_Problem to solve_. Start at the line with "Reject [button] (273, 1328)" in the records below, stop at the line with "ABOUT ROG (83, 2493)", and return every line in that span exactly, the two end lines included.

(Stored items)
━━━━━━━━━━━━━━━━━━━━━━━━━━━━━━
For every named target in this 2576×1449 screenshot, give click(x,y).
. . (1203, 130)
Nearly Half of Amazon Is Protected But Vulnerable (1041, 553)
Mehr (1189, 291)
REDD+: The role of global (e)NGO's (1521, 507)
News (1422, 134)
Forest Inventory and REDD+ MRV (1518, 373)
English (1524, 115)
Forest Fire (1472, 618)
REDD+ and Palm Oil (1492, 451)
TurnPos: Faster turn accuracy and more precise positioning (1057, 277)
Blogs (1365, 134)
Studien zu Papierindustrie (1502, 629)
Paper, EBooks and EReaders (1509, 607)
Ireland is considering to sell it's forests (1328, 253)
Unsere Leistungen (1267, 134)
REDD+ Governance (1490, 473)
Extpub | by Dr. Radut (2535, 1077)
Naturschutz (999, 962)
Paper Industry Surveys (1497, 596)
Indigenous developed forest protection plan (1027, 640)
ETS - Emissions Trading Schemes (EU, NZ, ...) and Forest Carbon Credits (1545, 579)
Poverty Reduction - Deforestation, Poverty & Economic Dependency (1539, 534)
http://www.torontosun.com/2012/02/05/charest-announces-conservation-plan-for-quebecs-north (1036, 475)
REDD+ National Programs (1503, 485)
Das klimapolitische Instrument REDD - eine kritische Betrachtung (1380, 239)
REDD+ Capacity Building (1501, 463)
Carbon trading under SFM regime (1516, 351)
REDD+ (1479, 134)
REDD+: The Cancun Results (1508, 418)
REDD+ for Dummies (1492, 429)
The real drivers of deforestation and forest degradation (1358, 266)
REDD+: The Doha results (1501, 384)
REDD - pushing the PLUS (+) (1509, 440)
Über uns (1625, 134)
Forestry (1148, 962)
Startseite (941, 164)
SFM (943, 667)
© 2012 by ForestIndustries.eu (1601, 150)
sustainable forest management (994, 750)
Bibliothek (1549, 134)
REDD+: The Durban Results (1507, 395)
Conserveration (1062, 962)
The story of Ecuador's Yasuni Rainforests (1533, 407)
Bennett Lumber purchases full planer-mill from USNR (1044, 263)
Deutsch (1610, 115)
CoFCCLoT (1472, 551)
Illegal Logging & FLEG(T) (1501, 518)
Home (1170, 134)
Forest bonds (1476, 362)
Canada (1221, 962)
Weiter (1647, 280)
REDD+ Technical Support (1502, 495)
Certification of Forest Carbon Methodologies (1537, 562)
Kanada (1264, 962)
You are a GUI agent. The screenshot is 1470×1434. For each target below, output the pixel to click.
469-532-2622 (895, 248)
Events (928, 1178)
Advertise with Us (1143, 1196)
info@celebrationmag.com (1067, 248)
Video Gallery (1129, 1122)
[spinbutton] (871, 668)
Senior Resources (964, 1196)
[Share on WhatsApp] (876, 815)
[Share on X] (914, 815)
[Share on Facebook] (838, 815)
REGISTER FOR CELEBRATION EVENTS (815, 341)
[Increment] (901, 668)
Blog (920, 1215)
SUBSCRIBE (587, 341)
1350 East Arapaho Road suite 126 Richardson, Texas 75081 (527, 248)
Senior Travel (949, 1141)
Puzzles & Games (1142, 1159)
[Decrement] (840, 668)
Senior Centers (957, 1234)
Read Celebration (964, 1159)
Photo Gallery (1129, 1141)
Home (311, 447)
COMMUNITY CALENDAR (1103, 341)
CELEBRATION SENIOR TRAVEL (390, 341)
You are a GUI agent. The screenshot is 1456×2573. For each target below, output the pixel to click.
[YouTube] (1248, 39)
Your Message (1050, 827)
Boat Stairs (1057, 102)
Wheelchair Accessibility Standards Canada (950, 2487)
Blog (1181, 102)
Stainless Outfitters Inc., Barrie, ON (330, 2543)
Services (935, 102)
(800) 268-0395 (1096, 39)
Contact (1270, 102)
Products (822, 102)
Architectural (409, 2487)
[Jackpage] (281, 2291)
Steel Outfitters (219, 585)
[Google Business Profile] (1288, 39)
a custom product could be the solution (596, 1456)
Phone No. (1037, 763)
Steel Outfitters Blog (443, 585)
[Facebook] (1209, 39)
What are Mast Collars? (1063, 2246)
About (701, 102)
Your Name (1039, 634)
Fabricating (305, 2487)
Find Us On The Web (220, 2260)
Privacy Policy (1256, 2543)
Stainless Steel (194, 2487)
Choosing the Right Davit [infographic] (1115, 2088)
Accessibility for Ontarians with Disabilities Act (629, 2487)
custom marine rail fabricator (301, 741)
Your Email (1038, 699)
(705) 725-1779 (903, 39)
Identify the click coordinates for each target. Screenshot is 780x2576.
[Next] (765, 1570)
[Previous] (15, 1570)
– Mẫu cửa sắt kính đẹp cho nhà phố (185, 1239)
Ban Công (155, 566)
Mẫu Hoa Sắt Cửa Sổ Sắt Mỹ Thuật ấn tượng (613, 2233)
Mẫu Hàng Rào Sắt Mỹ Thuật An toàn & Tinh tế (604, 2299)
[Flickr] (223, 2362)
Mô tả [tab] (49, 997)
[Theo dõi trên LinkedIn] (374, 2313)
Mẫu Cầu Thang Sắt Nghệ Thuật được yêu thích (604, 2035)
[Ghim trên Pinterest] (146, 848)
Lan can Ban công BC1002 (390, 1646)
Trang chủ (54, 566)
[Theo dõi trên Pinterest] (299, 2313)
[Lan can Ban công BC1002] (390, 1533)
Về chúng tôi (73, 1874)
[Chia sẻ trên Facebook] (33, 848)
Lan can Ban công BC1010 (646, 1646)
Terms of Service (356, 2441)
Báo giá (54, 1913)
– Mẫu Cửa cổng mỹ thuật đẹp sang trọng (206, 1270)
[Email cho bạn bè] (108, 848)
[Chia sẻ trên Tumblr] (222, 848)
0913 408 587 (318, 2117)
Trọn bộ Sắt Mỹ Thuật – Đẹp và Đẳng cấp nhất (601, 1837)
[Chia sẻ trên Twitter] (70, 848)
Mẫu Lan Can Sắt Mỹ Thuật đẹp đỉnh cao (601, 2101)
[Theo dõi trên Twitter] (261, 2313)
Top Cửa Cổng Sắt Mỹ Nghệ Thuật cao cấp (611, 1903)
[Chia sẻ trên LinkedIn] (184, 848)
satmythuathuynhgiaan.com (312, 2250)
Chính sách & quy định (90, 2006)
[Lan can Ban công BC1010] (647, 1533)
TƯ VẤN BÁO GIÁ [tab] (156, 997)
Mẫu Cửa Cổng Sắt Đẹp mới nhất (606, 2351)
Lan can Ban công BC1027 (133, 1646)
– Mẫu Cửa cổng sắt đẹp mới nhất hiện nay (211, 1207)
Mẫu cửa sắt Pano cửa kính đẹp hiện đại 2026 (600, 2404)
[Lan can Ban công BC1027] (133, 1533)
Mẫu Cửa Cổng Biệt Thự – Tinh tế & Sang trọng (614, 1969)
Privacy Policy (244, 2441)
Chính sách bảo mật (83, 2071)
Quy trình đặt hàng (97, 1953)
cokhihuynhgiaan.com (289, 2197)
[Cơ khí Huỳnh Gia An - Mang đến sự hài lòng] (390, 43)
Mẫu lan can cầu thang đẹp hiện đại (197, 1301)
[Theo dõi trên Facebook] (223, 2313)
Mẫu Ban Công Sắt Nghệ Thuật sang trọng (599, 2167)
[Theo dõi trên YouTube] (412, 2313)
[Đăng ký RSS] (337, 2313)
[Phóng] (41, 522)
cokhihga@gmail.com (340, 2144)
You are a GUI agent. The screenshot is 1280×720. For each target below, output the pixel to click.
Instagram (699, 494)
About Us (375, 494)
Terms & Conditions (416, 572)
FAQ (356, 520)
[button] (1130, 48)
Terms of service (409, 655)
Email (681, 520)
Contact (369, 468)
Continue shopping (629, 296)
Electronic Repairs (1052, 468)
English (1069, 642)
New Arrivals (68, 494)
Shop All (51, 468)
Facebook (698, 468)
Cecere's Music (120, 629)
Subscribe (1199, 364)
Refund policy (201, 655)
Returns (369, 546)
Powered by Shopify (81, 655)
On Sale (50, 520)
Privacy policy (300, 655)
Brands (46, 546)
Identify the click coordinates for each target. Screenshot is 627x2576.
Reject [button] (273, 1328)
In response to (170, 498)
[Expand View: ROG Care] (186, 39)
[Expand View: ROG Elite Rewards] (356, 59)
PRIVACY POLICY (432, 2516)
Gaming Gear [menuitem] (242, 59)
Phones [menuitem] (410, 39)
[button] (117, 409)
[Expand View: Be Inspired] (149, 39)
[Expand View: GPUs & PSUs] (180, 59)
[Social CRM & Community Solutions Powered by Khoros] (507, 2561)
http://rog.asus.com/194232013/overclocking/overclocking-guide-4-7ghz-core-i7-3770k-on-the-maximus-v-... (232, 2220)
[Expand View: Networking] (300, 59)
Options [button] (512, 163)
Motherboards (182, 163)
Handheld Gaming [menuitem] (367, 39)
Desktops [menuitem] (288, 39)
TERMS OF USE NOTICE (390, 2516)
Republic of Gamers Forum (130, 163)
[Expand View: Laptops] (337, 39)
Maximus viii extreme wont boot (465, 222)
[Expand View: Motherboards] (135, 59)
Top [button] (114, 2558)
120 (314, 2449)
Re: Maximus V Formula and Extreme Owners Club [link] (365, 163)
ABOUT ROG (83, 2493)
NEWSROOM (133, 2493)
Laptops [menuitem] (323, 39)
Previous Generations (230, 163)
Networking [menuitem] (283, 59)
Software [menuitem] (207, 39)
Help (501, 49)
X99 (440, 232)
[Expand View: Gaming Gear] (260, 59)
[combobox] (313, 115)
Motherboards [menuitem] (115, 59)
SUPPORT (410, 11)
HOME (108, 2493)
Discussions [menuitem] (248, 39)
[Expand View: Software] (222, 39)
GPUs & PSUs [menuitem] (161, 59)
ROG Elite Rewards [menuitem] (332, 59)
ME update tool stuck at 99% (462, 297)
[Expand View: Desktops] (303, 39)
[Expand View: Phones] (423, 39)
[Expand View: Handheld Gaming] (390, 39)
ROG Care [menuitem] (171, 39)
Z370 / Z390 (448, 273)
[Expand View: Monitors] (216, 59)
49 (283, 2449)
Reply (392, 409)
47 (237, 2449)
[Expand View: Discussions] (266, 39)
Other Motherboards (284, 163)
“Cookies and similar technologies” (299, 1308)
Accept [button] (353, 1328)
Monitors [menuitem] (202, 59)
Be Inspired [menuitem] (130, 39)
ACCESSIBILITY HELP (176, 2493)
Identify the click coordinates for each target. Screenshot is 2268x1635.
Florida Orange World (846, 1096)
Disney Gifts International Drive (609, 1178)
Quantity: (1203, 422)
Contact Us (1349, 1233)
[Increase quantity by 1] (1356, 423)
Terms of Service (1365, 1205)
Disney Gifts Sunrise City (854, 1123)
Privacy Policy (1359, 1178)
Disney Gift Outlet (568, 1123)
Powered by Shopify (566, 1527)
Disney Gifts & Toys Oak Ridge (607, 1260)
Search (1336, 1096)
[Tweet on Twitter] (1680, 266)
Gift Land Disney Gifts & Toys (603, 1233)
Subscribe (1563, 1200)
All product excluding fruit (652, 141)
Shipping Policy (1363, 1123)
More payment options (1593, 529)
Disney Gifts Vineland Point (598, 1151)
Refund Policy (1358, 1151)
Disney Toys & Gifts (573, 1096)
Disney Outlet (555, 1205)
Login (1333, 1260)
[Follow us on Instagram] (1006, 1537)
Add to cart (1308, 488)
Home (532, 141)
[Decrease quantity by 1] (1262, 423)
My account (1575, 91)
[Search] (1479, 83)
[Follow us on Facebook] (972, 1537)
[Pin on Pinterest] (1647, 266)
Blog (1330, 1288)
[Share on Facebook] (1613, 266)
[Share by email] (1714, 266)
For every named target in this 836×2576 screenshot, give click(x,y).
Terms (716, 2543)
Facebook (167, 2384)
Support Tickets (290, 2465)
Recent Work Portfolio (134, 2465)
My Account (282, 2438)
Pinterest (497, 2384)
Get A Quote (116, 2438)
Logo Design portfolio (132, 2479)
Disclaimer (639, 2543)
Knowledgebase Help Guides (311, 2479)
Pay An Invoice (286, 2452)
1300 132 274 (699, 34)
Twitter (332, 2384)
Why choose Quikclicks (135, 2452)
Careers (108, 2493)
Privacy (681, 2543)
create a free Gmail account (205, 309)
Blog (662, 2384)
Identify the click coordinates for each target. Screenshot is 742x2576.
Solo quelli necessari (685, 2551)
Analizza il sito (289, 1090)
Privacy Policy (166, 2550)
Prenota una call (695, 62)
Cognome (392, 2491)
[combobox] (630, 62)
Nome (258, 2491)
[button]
━━━━━━━━━━━━━━━━━━━━━━━━━━━━━━
_Task answer_.
Reject [button] (273, 1328)
In response to (170, 498)
[Expand View: ROG Care] (186, 39)
[Expand View: ROG Elite Rewards] (356, 59)
PRIVACY POLICY (432, 2516)
Gaming Gear [menuitem] (242, 59)
Phones [menuitem] (410, 39)
[button] (117, 409)
[Expand View: Be Inspired] (149, 39)
[Expand View: GPUs & PSUs] (180, 59)
[Social CRM & Community Solutions Powered by Khoros] (507, 2561)
http://rog.asus.com/194232013/overclocking/overclocking-guide-4-7ghz-core-i7-3770k-on-the-maximus-v-... (232, 2220)
[Expand View: Networking] (300, 59)
Options [button] (512, 163)
Motherboards (182, 163)
Handheld Gaming [menuitem] (367, 39)
Desktops [menuitem] (288, 39)
TERMS OF USE NOTICE (390, 2516)
Republic of Gamers Forum (130, 163)
[Expand View: Laptops] (337, 39)
Maximus viii extreme wont boot (465, 222)
[Expand View: Motherboards] (135, 59)
Top [button] (114, 2558)
120 (314, 2449)
Re: Maximus V Formula and Extreme Owners Club [link] (365, 163)
ABOUT ROG (83, 2493)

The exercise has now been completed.